= Ann Bowers =

American business executive and philanthropist (1936–2024)

Ann Schmeltz Bowers (November 1937 – January 24, 2024) was an American business executive. She served as Intel Corporations head of personnel and later served as the first Vice President of Human Resources at Apple Inc. She was married to Bob Noyce until his death in 1990. She was chair of the Noyce Foundation.

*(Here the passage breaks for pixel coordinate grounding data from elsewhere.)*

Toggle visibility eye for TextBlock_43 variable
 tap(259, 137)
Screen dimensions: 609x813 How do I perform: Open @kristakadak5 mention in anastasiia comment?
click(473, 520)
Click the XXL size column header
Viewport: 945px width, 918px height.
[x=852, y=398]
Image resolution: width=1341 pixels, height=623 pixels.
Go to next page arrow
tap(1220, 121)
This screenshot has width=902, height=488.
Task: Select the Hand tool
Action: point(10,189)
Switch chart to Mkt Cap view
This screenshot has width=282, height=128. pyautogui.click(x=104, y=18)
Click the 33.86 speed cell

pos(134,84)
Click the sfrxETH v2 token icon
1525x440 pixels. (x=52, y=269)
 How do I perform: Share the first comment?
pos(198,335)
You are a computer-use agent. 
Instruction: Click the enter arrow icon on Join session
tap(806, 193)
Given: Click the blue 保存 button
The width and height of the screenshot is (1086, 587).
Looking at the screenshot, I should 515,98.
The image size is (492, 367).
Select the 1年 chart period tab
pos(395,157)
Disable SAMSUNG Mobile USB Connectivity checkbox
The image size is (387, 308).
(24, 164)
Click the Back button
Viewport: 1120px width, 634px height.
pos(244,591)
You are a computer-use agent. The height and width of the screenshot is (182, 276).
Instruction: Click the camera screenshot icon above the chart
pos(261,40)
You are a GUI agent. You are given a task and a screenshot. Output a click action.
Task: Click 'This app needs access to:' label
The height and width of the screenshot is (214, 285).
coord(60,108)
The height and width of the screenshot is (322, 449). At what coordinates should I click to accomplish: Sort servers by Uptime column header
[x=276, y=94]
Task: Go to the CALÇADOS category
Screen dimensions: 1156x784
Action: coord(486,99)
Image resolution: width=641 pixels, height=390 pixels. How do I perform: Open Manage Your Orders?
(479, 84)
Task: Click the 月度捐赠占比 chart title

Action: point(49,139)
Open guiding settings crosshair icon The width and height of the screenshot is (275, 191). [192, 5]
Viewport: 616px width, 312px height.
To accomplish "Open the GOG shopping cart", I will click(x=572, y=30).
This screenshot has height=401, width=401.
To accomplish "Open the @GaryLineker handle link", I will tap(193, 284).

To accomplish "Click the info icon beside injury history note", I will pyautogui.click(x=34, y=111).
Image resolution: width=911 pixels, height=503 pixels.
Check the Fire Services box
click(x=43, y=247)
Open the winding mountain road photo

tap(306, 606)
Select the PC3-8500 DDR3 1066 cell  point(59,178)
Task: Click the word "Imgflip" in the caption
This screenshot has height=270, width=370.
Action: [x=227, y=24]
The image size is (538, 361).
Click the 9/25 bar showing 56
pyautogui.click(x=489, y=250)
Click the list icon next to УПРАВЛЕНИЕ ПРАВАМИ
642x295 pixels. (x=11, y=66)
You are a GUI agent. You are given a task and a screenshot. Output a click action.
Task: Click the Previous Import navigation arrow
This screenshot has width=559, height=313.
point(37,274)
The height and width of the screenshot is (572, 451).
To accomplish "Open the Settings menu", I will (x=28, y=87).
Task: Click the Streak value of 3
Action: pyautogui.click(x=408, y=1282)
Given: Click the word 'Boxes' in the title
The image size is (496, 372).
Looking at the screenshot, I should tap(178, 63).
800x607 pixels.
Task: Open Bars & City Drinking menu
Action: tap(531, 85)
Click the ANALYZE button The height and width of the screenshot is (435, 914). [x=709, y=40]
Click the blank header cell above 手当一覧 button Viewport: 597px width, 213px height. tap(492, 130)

== Early life and education ==
Bowers received a Bachelor of Arts degree in English from Cornell University in 1959 and an honorary doctorate from the University of Santa Clara.

== Career ==
Bowers started at Intel Corporation in 1970 and in 1976 when she left, was their first Director of Personnel. In 1980, she was hired as Apple's first Vice President of Human Resources.

== Philanthropy ==
Bowers, along with her husband's daughter and brother, founded the Robert Noyce Foundation after her husband, Intel founder Robert Noyce, died in 1990. The foundation focuses on education particularly in STEM fields. In 2020, she personally gifted more than $100 million to Cornell University establishing the Cornell Ann S. Bowers College of Computing and Information Science.

== Personal life and death ==
Bowers married Robert Noyce in 1974 when both worked at Intel Corporation. She received an honorary PhD from Santa Clara University. Bowers died on January 24, 2024, at the age of 86.